I jumped. “Yes, master?” I came into the doorway between the two rooms to find Master Marlowe scowling at me.

“Thou’lt fidget me beyond endurance. Go away.”

“Yes, master.” I hesitated. “When should I return?”

“An hour. Two. What thou wilt.” He turned his attention back to the paper on the table, but I was bold enough to speak again.

“May I have your leave to visit my father, sir?”

“Thou hast my leave to visit the devil, so thou dost it elsewhere than here,” he said impatiently. “Stay!” I had started for the door, but he got up suddenly and stalked into the bedchamber. When he came back, he tossed something to me, something small and round that flashed in the light as it flew through the air. I caught it between my hands.

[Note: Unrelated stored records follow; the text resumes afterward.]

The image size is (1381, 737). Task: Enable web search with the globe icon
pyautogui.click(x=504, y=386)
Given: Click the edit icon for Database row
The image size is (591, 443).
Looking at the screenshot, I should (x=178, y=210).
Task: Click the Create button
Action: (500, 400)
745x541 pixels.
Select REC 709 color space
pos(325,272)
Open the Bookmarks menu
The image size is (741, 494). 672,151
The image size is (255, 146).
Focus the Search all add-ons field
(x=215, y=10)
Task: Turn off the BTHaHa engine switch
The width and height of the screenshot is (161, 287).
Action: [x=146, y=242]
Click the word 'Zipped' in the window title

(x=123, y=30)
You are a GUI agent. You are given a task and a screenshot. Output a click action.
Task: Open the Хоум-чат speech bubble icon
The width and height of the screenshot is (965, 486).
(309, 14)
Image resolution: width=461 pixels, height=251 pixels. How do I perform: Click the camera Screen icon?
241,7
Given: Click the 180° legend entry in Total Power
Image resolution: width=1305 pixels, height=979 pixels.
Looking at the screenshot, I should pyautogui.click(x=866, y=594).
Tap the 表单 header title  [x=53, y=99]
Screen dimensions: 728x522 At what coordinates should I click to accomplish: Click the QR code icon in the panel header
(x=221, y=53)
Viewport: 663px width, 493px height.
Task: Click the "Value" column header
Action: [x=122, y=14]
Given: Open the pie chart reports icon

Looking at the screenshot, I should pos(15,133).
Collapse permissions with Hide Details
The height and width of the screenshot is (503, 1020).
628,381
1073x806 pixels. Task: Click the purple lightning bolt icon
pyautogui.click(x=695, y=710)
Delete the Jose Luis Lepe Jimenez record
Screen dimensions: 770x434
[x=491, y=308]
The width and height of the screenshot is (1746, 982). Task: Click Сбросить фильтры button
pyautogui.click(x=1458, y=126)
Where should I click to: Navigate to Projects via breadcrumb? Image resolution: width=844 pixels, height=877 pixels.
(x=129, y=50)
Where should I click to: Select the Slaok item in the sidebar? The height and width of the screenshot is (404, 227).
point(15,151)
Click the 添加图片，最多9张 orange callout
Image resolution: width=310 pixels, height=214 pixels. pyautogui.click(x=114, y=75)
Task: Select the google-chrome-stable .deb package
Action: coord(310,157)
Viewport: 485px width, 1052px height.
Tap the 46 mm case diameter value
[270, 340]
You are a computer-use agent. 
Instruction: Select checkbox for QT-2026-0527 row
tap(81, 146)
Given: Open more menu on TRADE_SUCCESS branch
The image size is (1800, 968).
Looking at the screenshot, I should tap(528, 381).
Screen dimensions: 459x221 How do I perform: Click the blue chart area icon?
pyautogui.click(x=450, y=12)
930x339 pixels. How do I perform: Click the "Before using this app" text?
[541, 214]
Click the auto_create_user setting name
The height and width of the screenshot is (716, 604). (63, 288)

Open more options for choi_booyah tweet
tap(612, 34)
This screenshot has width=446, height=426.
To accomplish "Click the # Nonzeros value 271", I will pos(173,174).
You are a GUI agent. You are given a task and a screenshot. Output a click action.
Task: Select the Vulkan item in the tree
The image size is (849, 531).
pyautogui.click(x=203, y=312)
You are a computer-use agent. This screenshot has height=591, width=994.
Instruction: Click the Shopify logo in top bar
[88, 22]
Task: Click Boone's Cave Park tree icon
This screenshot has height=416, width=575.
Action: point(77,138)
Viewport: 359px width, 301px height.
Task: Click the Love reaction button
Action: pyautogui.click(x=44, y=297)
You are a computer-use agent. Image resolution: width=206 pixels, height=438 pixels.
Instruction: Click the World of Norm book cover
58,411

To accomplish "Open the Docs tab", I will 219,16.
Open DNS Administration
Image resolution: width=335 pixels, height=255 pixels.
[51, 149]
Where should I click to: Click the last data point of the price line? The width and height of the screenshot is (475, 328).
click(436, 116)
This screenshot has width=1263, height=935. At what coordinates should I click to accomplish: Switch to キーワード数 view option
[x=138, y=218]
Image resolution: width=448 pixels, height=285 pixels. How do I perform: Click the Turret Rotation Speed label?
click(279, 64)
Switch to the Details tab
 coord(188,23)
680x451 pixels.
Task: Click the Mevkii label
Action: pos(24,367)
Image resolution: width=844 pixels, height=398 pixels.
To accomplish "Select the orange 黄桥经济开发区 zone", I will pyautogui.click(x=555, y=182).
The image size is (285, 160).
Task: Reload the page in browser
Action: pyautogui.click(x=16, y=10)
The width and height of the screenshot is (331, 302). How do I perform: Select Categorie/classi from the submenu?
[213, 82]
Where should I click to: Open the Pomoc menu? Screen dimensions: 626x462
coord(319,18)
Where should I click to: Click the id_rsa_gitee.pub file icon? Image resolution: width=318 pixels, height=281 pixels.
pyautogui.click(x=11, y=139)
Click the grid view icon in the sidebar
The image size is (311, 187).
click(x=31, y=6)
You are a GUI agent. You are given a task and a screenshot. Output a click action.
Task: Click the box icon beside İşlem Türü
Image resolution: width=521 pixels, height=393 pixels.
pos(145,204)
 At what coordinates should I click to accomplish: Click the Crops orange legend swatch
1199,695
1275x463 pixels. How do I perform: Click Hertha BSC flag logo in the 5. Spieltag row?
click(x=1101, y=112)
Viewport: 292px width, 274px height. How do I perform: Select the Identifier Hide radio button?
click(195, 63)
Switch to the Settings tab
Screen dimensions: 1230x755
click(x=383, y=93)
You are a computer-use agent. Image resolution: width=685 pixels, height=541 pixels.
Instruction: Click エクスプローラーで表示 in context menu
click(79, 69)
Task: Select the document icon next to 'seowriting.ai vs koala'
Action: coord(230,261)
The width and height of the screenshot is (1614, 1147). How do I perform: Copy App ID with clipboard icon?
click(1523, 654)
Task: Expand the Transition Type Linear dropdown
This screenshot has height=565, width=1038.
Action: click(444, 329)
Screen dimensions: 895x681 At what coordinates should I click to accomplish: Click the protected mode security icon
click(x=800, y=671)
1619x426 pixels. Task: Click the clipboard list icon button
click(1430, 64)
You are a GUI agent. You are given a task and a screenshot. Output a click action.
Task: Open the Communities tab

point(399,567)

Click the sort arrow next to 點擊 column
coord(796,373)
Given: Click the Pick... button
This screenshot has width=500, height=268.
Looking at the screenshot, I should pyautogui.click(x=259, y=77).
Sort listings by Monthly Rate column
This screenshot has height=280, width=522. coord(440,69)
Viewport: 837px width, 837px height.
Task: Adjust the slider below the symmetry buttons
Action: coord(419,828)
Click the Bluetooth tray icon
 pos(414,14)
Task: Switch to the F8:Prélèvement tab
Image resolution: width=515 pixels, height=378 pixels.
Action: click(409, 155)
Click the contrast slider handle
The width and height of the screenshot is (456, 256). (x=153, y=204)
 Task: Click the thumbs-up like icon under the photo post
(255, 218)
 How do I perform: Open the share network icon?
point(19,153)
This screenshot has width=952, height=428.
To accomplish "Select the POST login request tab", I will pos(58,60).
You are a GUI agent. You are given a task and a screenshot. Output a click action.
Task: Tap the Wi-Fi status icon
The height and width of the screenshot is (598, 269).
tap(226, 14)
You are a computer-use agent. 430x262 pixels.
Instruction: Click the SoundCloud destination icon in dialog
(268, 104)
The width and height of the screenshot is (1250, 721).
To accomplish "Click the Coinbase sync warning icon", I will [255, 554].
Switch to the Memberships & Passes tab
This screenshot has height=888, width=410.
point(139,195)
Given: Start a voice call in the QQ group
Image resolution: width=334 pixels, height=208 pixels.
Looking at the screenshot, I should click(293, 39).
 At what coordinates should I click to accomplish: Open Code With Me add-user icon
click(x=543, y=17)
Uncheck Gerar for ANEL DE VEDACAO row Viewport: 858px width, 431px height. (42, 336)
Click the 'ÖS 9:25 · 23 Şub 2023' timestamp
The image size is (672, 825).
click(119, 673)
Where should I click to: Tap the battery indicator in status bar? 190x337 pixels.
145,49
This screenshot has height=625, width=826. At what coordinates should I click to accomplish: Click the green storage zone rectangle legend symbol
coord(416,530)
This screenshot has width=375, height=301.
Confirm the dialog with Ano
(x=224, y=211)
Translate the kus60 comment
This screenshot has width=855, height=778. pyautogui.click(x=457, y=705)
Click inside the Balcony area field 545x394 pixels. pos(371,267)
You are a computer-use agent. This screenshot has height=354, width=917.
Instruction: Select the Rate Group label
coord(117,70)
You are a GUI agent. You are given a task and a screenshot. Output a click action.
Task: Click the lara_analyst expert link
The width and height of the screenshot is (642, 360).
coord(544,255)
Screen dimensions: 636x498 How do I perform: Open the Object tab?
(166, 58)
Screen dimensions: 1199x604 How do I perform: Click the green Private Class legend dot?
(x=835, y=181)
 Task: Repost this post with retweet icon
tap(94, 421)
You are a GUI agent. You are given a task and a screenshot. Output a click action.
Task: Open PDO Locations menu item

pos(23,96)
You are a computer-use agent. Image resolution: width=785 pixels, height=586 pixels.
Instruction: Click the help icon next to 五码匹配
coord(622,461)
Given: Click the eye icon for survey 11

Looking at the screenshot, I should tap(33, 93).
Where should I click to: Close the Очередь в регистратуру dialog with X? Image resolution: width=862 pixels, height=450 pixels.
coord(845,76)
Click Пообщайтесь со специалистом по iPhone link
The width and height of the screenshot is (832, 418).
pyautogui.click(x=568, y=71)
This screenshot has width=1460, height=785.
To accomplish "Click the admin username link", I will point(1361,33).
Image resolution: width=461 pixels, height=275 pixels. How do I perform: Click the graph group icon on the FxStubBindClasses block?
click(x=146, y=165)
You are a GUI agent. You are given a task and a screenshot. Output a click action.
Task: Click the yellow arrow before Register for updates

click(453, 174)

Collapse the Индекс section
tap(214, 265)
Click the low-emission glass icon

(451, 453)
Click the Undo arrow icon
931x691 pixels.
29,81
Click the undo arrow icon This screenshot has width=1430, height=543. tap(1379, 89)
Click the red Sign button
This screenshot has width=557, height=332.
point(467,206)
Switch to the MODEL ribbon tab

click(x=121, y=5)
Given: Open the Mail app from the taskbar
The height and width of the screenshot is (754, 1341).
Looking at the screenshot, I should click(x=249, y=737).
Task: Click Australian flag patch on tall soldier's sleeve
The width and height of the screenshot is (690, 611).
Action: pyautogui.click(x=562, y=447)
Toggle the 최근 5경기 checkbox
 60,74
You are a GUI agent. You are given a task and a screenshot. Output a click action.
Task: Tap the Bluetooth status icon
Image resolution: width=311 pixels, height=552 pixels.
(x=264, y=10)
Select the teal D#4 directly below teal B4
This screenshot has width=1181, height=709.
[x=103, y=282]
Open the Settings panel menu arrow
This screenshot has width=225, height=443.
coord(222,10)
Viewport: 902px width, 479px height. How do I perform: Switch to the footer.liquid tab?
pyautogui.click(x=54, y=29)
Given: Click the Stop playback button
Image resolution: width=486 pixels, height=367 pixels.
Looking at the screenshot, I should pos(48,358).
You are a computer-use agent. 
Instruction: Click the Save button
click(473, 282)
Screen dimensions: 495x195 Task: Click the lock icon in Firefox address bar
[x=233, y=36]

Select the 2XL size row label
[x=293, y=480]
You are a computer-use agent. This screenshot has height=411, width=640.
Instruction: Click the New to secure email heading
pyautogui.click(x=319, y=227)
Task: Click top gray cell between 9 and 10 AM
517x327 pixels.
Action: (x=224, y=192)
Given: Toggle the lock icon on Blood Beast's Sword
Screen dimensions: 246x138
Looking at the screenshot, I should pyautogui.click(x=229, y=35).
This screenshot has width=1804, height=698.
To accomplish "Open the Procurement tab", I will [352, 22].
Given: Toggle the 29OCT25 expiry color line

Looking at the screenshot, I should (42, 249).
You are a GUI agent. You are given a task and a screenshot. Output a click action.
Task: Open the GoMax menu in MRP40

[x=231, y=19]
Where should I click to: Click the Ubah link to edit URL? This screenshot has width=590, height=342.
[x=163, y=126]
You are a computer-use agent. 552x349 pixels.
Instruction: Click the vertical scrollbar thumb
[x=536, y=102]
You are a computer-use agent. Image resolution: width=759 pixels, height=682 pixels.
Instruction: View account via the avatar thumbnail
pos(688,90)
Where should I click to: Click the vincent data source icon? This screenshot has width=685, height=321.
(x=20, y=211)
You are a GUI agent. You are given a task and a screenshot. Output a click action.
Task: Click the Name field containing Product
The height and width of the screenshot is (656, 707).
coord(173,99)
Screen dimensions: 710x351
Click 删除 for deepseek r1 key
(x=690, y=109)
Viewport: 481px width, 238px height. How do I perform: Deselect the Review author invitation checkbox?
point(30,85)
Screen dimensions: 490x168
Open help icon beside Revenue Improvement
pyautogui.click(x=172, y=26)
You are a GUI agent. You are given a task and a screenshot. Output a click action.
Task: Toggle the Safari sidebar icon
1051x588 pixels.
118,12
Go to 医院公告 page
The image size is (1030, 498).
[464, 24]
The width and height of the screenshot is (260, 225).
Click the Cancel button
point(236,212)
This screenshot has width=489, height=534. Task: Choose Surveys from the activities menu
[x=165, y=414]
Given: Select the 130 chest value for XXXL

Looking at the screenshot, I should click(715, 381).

It was a shilling.

“An advance on thy wages,” Master Marlowe said,
sitting back down. “Thou’lt need it to give to the jailer. Take it and begone.”

I snatched up Mistress Stavesly’s broom and all but ran out the door before his abrupt generosity could reverse itself.

Mistress Stavesly lifted her eyebrows when I returned the broom and asked her the way to Newgate Prison. But she told me how to find it, and kept a customer waiting to be sure that I understood her directions. Eagerly I set off into the London streets.

Already everything seemed less strange, the crowds less threatening. My new clothing, which had made me feel so bare and vulnerable yesterday, in truth rendered me nearly invisible. I was just another shabby servant boy in a city full of them. No one paid me the slightest heed.

I made my way down Bishopsgate Street, as Mistress Stavesly had told me. But where Threadneedle Street branched off to the southwest, I hesitated.